In a way, RuneQuest reminds me of Melee, the basic combat fantasy rules written by Steve Jackson in 1977. Melee was all about combat and just about combat. Players made gladiator characters, which took five to ten minutes, then moved them around a hexagonal-patterned area and traded blows using a fairly simple six-sided dice mechanic. It was fun but didn’t have a lot of depth. RuneQuest seems to add the depth with Glorantha and religious cults and god magic and hero quests, but since I haven’t played it, I don’t know how well it works. I imagine it works really well, since the kickstarter to reprint the classic edition funded quickly and there is a thriving community snapping up RuneQuest products. Hell, I’m one of them. It’s popular enough that Chaosium is working on a new edition of the game, which I’m sure I’ll buy but don’t know if I’ll play.
Anyway, RuneQuest seems like a lot of complexity and bookkeeping for a fairly fragile character. Call of Cthulhu is the same thing, which isn’t surprising because both games use the same core mechanic, but the physical fragility of an investigator exploring the Cthulhu mythos fits that genre better than a RuneQuest adventurer traipsing around a sword and sorcery genre. Mostly. Maybe I’m thinking of a sword and sorcery setting based on Howard’s Conan stories.
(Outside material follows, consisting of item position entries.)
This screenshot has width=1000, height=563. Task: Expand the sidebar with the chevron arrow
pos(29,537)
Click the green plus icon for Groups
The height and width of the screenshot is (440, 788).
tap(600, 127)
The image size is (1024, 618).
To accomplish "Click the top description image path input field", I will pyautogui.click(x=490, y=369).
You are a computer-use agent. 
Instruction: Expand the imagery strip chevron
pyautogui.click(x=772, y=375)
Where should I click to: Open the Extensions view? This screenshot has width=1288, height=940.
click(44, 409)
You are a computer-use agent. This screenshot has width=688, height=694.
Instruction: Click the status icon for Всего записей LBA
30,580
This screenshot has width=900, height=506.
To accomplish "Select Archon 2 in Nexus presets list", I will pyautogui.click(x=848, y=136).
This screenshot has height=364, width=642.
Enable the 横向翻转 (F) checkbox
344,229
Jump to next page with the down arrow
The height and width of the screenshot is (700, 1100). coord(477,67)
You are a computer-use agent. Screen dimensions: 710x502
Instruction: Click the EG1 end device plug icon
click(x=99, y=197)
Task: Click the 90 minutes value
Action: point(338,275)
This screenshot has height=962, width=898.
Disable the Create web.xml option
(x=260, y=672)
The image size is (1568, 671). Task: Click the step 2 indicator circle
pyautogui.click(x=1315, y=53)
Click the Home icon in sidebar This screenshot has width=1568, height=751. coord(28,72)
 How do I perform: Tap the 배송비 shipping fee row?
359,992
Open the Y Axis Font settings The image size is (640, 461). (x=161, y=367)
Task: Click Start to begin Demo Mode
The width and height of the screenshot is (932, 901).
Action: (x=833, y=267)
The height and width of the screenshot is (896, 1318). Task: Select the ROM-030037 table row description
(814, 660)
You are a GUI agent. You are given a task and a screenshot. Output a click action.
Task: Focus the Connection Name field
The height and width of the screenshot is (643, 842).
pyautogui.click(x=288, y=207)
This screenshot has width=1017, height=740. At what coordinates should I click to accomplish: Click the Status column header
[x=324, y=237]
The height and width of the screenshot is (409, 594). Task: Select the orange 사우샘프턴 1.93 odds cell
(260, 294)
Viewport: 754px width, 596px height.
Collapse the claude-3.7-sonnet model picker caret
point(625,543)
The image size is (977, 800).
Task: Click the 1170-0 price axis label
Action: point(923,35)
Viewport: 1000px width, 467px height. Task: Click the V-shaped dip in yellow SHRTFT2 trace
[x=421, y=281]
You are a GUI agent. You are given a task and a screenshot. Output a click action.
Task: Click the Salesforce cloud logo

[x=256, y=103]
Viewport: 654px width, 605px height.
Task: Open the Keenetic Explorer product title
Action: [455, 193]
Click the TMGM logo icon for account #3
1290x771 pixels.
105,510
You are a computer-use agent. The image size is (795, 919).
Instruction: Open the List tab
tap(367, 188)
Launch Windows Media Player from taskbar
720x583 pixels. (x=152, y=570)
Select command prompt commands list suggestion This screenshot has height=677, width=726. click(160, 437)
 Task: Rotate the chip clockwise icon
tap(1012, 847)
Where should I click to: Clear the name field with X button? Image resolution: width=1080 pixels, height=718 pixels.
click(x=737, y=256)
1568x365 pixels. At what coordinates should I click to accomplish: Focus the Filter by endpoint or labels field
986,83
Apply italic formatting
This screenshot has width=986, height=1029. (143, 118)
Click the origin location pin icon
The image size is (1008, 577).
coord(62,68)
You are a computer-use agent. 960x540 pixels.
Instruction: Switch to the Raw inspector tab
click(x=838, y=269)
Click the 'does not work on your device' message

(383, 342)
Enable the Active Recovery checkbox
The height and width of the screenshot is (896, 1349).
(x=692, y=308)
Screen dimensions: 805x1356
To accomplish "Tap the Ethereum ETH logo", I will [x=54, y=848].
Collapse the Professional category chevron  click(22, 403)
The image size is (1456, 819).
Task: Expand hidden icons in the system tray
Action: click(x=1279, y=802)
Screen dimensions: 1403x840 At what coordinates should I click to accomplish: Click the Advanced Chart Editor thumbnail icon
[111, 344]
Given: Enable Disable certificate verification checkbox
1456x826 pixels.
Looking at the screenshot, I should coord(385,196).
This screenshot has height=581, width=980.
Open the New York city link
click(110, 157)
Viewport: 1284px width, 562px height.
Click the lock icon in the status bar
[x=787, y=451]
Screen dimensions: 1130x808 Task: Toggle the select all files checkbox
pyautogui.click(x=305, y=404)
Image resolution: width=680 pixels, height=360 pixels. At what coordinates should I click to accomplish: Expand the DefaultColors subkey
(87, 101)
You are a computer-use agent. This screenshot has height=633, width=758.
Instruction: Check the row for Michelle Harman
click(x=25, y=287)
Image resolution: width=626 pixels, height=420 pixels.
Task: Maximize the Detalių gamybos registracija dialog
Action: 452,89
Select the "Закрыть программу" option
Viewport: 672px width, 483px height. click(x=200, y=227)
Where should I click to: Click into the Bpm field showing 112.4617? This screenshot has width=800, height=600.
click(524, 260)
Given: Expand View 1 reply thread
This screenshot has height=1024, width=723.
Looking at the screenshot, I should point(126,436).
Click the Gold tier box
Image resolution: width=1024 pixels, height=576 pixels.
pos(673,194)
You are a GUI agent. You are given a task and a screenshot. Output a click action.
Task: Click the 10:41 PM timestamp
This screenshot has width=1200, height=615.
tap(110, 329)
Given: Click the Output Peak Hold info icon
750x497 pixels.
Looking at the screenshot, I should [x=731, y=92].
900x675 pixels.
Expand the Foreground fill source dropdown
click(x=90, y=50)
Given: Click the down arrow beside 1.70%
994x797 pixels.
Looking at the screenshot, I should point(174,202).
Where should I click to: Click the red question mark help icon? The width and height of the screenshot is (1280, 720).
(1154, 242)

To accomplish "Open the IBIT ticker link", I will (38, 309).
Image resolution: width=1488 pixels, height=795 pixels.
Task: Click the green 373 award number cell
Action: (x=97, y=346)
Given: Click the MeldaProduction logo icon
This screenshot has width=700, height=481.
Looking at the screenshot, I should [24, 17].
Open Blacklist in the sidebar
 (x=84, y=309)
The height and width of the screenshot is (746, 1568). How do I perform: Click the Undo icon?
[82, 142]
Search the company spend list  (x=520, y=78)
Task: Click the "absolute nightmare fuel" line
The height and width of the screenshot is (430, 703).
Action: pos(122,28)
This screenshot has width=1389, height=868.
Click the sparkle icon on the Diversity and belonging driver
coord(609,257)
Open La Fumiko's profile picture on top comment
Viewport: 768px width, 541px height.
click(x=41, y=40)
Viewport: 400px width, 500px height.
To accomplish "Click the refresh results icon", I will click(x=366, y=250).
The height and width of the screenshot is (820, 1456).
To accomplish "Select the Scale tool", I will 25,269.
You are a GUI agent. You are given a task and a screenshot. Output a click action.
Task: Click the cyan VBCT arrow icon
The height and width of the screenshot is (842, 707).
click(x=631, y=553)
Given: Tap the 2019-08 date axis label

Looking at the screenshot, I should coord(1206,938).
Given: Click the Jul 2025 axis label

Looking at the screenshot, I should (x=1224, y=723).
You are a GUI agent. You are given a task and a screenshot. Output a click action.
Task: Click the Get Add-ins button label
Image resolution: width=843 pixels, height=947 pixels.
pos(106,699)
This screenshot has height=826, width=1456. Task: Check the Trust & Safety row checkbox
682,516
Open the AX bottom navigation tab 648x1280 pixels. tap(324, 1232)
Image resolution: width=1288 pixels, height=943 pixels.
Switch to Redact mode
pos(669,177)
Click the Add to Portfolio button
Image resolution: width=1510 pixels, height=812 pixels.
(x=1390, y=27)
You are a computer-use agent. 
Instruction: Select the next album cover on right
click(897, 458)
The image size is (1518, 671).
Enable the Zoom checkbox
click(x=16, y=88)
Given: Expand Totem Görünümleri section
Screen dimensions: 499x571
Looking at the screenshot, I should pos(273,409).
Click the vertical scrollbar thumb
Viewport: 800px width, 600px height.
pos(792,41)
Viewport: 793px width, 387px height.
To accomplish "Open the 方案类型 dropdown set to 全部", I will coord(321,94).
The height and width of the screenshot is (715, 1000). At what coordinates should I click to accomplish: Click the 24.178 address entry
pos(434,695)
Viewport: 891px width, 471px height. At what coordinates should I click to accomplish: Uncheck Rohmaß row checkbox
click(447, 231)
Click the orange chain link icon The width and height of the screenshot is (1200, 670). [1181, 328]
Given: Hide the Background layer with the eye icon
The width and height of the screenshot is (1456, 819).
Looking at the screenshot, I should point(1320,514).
Leiber’s Fafhrd and the Grey Mouser were not as indestructible as the sullen-eyed barbarian, and I can more easily how RuneQuest fits the sword and sorcery genre by envisting Leiber’s pair of theives and their various antics.
Finishing the book, and by the way the sample character Rurik dies in the final pages, I’m glad I read the entire book. For many it was their first introduction to Glorantha, and I think its a good taste of the world to come. It certainly prompts me to read more RuneQuest supplements (don’t worry, I own many more) and perhaps even sit down and play the game with my group. It might be a little to rules dense for us, we’ll see. The Call of Cthulhu group is loving that game, which uses the same rules without the heavy emphasis on combat. Perhaps I’ll have more to report back in the months to come.